I stole it. I took it home and committed every page to memory, reveling in fantasies of these manly men and me doing… something. I wasn’t entirely clear on what, but I knew it was something very wrong and potentially fantastic.
The Playgirl had to be destroyed.
I cut every single page into tiny pieces, taking hours with the task. I put the resulting confetti in a paper bag, then walked six blocks to the Presbyterian Church and threw it in their dumpster.

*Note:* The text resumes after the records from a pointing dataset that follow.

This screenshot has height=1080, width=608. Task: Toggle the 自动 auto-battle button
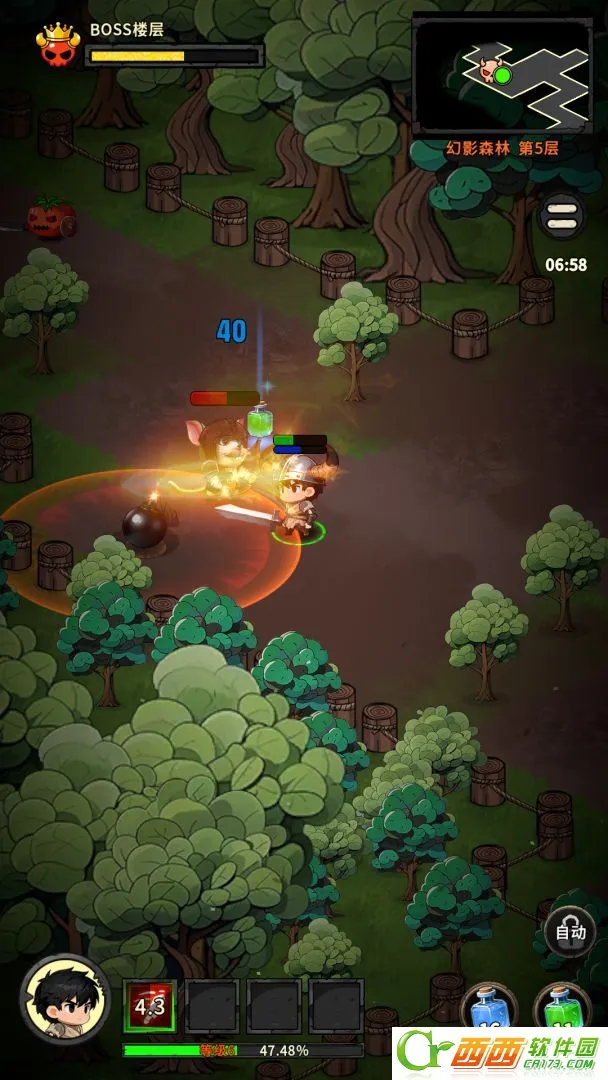[x=570, y=933]
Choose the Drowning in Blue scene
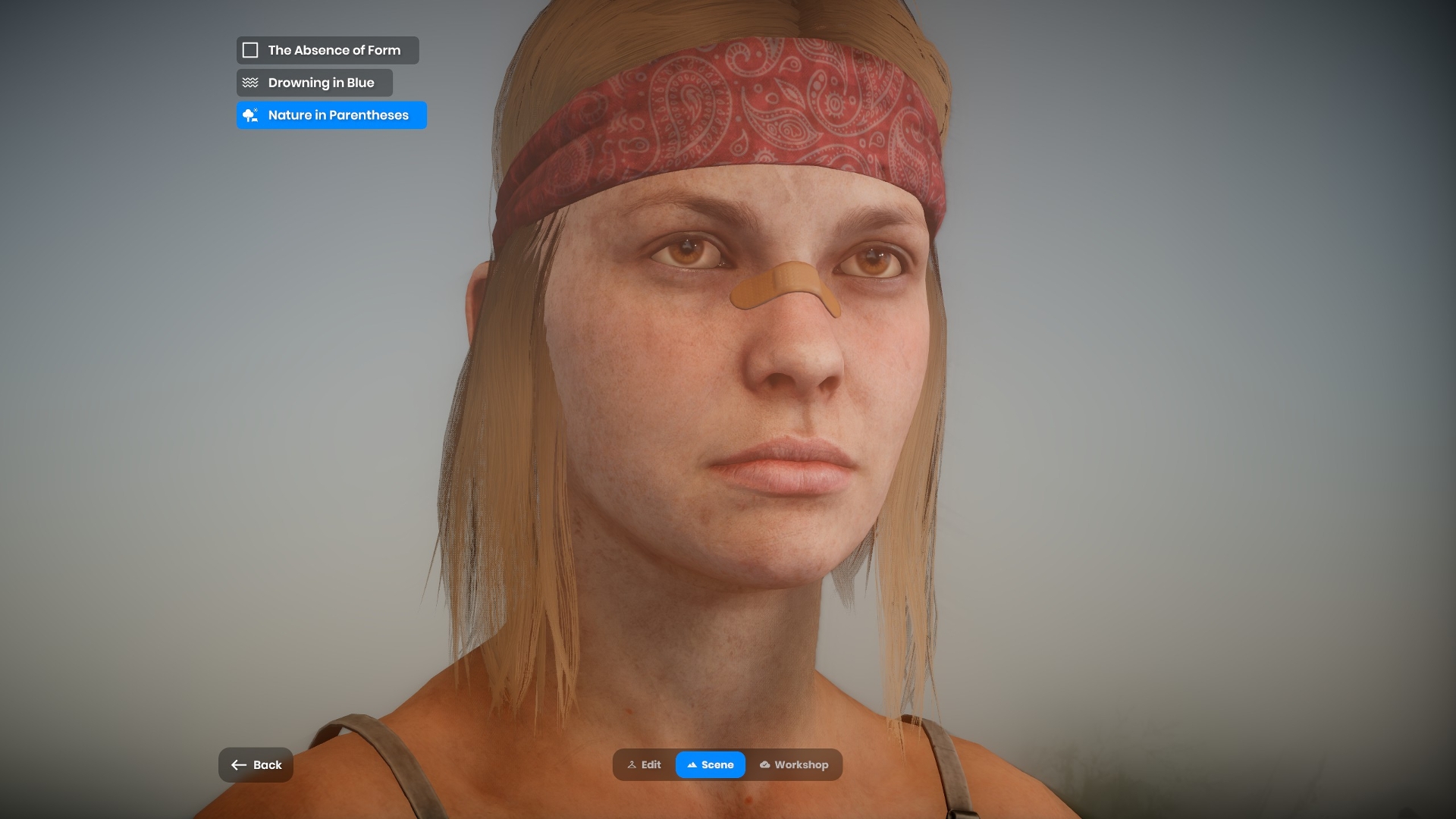 [314, 83]
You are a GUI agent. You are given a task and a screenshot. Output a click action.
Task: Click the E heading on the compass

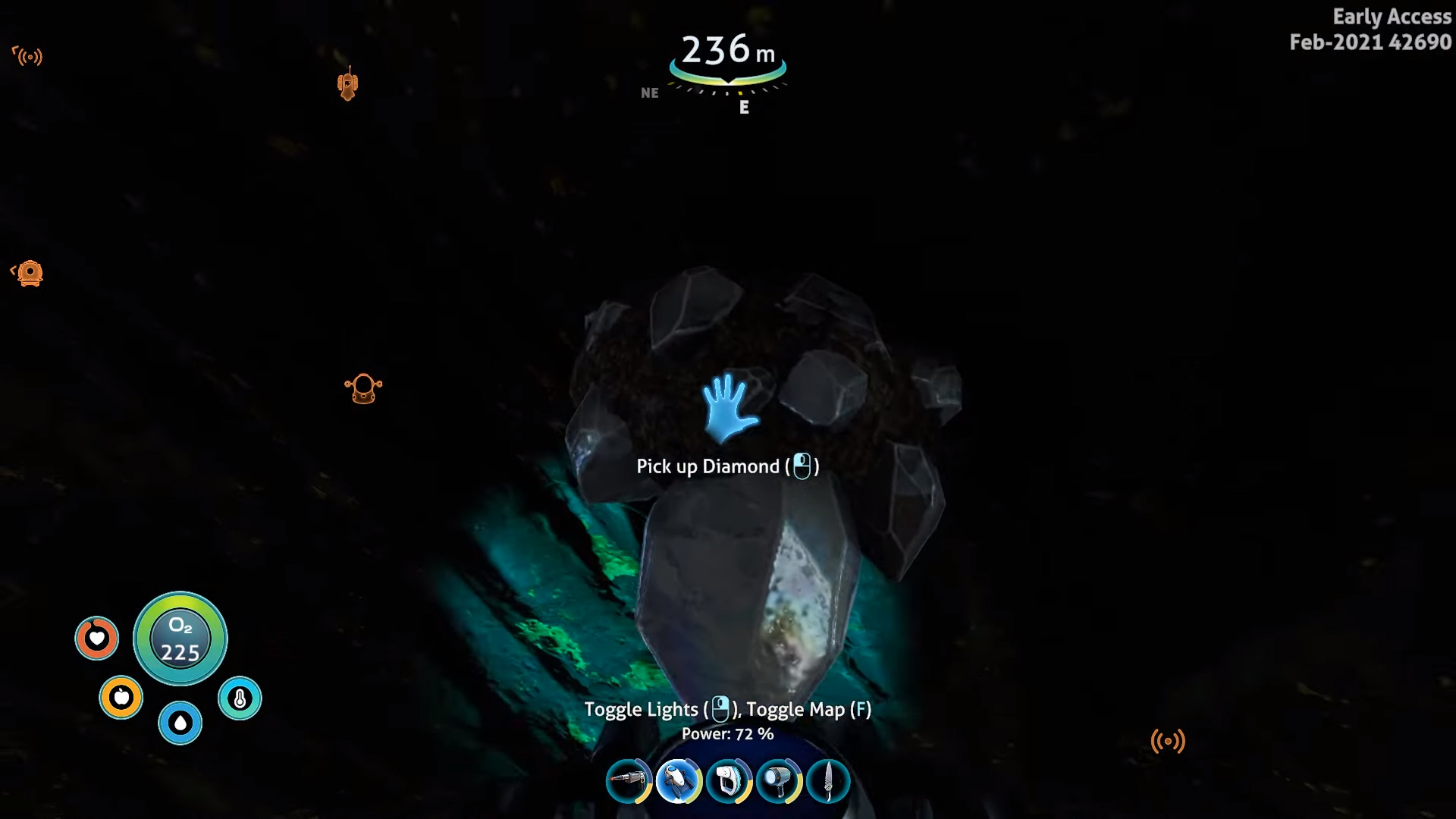744,107
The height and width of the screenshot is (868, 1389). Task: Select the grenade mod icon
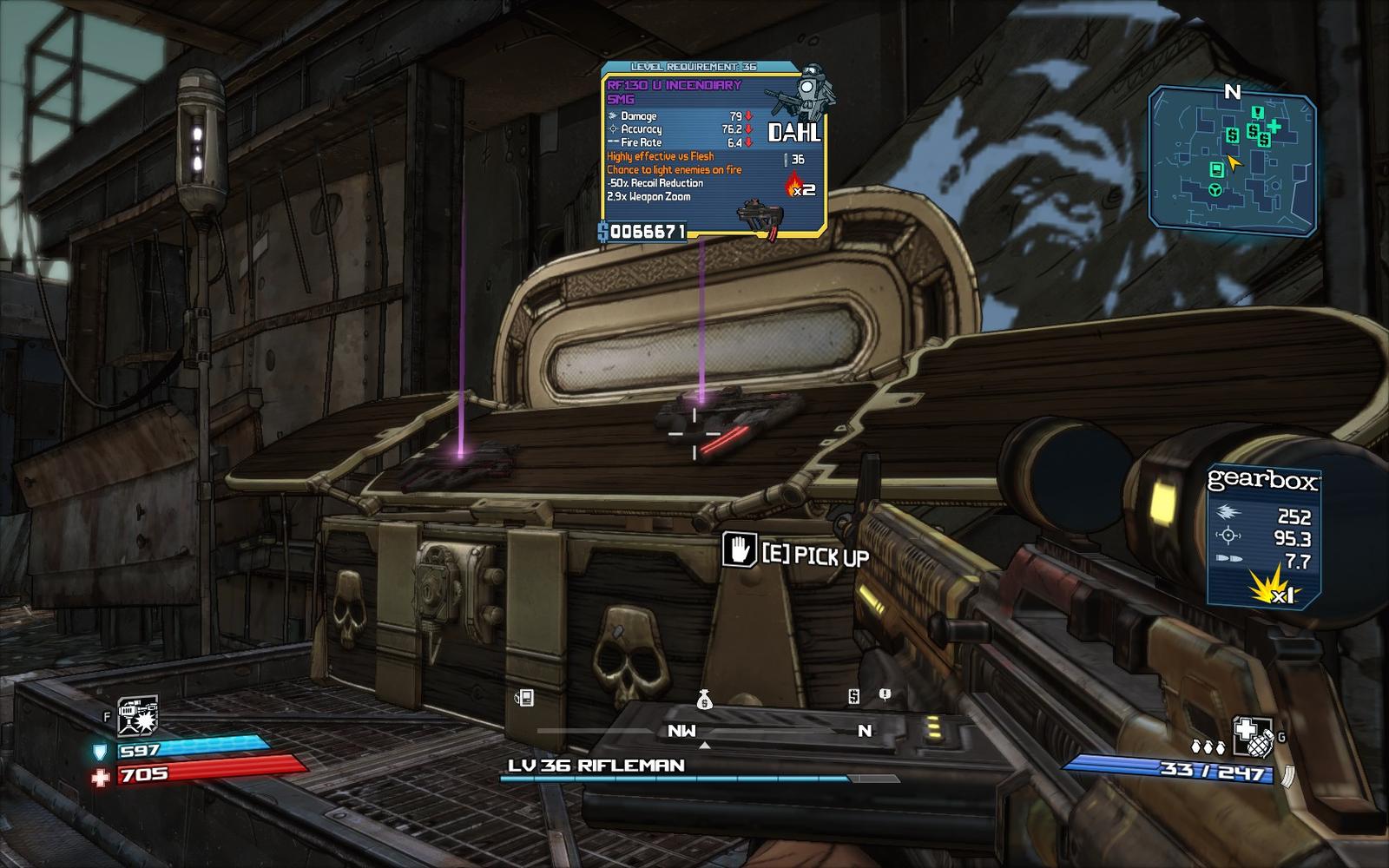pyautogui.click(x=1253, y=737)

And here we discover the flaw in my destruction-of-evidence plan: I still remember every detail of that macho man lying in repose on a rock with a boner. I vividly recall the cancer shirt and the rejection sheets. Getting rid of the actual objects didn’t make the memory go away. In fact, the ritual may have highlighted them in my mind.
Maybe the best way to learn from a shameful experience isn’t by trying to eliminate it- it’s facing it head on. With that possibility in mind, I try something new: I take one of those Krystal containers and tape it to my dashboard. We’ll see what happens.